Tuesday, May 6, 2008

Çok eşlilik üzerine

Sevgili Akrep öncelikle yazdıkların için teşekkür ediyorum.

İlk olarak ''Dört eş olayını peygamberimizi örnek alan erkekler olarak ve sünnetidir diye yapacaksınız öyle mi...?” lafzı ile başlayan ve örneklerle eleştiri yaptığın yazın üzerine genel bir şeyler söylemek isterim.

Bu konuda genel bir yanılgı içerisine girmemek için sünnet ve icazet olayını birbirinden ayırmak gerektiğini düşünüyorum. Birden fazla kadınla evlenebilme Kur’an’dan alınma bir icazettir. Yani peygamberimizin davranışından bağımsız olarak belli şartlar dahilinde verilen bir olanaktır. Doğrudur, peygamberimizin davranışları esas olarak örnek niteliğindedir ve efdal’dir (daha faziletli), ama velev ki peygamber birden çok kadınla hiç evlenmiş olmasaydı dahi bu olanak geçersiz kalmazdı, mekruh da sayılmazdı.

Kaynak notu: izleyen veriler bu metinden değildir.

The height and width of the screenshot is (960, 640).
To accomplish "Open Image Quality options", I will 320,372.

Öyleyse bu imkanın ölçütleri nelerdir, onların bilinmesi gerekir. O da önceden söylediğim gibi bir uzmanın yanıtlaması gereken sorular. Ancak şu bir-iki yüzyıl hariç insanlık tarihine baktığımızda hiç de anormal bir durum gibi görünmüyor.

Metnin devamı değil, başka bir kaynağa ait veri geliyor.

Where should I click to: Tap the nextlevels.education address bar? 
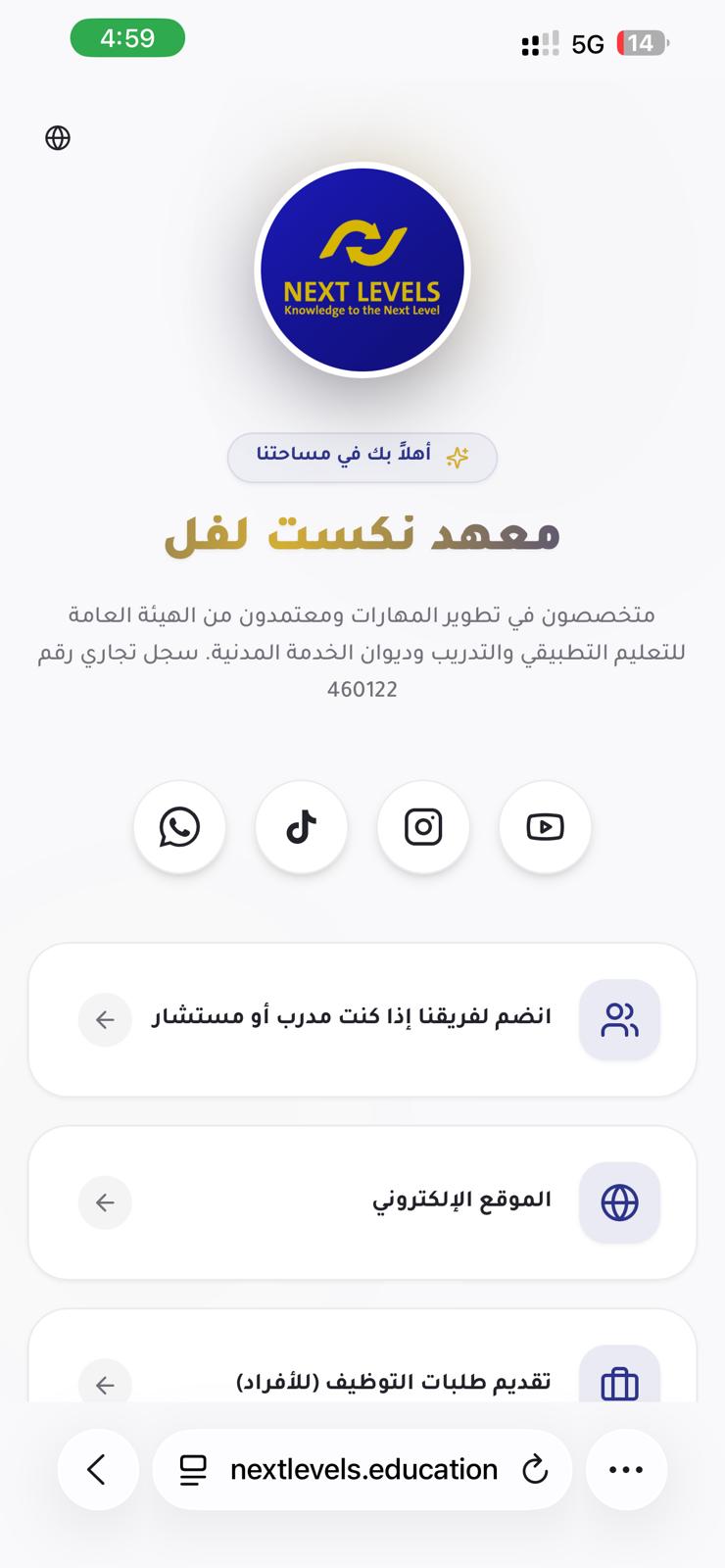(x=362, y=1469)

Anormal hale gelmesinin nedeni de modernitenin oluşmasıyla beraber kadının güç kazanmasıdır. Günümüzde ise şekil değiştirerek ağırlıklı olarak erkeğin eşini aldatmasıyla sürüp gitmektedir. Benim açımdan çokeşlilik bağlamında birden çok kadınla evli olmanın veya eşini sürekli aldatıp durmanın pek bir farkı yok.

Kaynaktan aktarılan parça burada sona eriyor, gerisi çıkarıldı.